1.   vuilak zn. 'viezerik; gemenerik'
Mnl. vuul(l)ic, vuyl(l)ic, vulic 'kadaver' in Voort meer en sal men gene vuyllicke ... in der stadt grave leggen 'voortaan moet men geen kadavers in de stadsgracht gooien' [eind 14e eeuw-ca. 1488; MNW onvlaet], vuulike (off) aes [begin 15e eeuw; MNW], wie vulicken off dode beesten in stegen off in straten trect 'wie kadavers of dode beesten door de stegen of straten sleept' [ca. 1421; MNW]; vnnl. vuilik 'verachtelijk persoon' in gespuys en vuylyck (hier als collectivum) [1568; iWNT]; nnl. vuilak in gehoond en beleedigd ... door het toevoegen der woorden "sekreet, doerak, vuilak en lellebel" [1887; iWNT vuil I].

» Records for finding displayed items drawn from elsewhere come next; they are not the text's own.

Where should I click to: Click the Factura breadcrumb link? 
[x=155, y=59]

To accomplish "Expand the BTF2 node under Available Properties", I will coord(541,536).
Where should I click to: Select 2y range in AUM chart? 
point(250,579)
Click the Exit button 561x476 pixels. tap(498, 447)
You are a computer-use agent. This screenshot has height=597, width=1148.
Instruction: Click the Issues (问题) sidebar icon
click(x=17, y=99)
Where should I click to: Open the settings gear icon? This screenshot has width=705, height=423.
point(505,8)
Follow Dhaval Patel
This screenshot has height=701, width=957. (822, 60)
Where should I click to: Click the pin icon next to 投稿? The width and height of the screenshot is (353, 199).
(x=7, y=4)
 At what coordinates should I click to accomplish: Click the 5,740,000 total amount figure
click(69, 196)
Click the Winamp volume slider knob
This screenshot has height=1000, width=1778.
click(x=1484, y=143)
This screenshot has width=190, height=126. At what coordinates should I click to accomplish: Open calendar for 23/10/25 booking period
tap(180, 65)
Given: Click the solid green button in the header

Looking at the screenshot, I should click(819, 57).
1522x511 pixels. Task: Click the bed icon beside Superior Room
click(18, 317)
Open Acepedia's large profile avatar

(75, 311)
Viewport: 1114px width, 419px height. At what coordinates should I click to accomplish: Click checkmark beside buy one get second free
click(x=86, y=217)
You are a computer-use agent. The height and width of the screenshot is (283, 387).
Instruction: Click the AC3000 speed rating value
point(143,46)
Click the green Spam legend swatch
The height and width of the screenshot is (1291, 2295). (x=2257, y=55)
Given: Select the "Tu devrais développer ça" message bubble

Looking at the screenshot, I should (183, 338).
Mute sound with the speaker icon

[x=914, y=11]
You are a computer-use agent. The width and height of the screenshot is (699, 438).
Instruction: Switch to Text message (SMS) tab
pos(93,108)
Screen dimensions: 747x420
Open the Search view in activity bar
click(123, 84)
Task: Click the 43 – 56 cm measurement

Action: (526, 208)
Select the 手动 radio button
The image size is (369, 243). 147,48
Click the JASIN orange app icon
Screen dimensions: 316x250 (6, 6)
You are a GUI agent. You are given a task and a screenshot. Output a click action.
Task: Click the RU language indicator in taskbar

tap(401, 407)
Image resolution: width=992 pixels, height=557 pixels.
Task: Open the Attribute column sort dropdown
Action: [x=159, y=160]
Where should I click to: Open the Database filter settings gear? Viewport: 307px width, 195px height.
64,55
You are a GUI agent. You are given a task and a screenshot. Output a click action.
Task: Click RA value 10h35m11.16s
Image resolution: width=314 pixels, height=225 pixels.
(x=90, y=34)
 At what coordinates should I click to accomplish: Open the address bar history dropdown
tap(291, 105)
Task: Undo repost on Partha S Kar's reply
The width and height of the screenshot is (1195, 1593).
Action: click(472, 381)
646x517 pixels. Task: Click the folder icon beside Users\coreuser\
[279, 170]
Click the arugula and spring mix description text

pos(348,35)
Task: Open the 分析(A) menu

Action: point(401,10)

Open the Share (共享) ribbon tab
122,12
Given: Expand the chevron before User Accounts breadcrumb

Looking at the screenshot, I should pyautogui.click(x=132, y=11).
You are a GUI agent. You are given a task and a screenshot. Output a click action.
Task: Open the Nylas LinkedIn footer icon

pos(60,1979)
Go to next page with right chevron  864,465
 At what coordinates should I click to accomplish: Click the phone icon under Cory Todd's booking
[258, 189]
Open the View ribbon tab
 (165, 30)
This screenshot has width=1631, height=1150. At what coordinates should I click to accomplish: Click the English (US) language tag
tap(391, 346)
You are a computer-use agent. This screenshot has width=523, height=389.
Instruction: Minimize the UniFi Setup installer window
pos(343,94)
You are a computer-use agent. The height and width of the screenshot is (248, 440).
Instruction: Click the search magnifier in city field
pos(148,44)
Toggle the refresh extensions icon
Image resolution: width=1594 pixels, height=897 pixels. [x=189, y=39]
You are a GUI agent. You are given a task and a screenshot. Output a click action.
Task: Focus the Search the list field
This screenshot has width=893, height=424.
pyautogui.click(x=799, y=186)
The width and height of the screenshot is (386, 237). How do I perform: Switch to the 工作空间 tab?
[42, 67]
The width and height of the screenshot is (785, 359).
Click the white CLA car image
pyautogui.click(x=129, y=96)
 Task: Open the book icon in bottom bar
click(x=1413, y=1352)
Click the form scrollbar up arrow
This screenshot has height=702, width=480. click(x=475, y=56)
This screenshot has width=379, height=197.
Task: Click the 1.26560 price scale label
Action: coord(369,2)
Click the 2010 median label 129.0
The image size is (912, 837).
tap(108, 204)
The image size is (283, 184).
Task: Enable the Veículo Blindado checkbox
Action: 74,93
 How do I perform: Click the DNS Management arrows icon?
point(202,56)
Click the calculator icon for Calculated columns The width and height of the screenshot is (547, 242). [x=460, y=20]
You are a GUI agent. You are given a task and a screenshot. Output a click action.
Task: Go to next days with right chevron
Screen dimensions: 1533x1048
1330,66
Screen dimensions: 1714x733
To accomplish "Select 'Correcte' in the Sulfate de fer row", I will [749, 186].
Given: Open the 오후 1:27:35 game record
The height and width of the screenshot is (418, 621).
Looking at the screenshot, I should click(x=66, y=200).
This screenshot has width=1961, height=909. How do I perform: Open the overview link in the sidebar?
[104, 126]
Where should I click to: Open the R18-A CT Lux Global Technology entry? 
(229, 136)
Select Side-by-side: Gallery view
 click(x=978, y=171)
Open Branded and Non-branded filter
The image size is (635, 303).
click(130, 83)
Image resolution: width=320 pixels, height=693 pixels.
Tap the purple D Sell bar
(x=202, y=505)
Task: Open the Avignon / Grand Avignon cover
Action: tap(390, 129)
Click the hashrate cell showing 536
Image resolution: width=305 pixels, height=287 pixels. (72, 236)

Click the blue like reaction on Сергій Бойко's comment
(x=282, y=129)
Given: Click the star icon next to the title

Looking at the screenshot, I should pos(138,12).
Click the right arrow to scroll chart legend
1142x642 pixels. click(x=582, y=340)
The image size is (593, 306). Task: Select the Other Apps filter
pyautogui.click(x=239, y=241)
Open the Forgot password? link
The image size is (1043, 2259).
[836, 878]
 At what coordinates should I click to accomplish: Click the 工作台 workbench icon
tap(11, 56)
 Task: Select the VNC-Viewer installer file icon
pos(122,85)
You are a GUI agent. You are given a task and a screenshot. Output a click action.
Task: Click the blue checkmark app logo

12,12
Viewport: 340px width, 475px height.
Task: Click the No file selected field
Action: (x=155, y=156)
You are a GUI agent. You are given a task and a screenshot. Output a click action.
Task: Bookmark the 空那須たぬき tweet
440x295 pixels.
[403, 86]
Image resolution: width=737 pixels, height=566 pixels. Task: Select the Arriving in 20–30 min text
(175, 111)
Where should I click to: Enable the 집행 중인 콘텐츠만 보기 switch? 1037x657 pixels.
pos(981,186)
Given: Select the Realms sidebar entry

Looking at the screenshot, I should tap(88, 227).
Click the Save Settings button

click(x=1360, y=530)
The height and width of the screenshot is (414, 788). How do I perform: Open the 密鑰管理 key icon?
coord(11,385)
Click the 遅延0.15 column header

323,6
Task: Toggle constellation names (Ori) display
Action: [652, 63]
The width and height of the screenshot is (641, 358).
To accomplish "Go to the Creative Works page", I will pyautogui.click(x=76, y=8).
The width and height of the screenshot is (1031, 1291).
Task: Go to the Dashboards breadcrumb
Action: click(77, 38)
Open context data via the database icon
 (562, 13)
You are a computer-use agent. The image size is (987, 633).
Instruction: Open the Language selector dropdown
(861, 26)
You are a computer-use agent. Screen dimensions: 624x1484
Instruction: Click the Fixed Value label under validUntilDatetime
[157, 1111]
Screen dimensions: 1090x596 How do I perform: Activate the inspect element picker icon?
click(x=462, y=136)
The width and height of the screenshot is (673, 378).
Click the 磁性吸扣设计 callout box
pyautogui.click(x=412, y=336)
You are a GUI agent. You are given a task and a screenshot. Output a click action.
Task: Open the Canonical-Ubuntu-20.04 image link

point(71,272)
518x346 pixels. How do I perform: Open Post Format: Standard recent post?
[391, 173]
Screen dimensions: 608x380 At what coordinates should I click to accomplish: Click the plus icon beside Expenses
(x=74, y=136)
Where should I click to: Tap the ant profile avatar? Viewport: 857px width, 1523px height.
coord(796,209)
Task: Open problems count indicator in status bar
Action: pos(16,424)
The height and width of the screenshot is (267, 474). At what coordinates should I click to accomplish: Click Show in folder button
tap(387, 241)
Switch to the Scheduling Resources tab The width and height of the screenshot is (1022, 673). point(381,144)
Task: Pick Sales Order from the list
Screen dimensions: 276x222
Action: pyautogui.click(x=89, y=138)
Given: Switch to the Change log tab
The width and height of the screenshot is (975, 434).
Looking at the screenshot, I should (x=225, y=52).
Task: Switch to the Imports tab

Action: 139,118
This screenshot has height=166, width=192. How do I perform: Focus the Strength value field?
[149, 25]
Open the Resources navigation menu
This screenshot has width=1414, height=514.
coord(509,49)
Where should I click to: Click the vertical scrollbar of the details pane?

Samenstelling van vuil in de oorspr. betekenis 'verrot, vergaan' en het zn. lijk 1 'lichaam', met verzwakking van het tweede lid *vuullijc > vuullic (> vulic > vnnl. vuylick > nnl. vuilik). Naar analogie van luilak ontstond de huidige vorm vuilak. Dat de tweede lettergreep teruggaat op een oud achtervoegsel -k voor diernamen, als in havik, leeuwerik e.d. (Toll.), is gezien de late en geografisch beperkte overlevering van het woord zeer onwaarschijnlijk.
Het woord is net als kreng in het Vroegnieuwnederlands een algemeen scheldwoord voor personen geworden.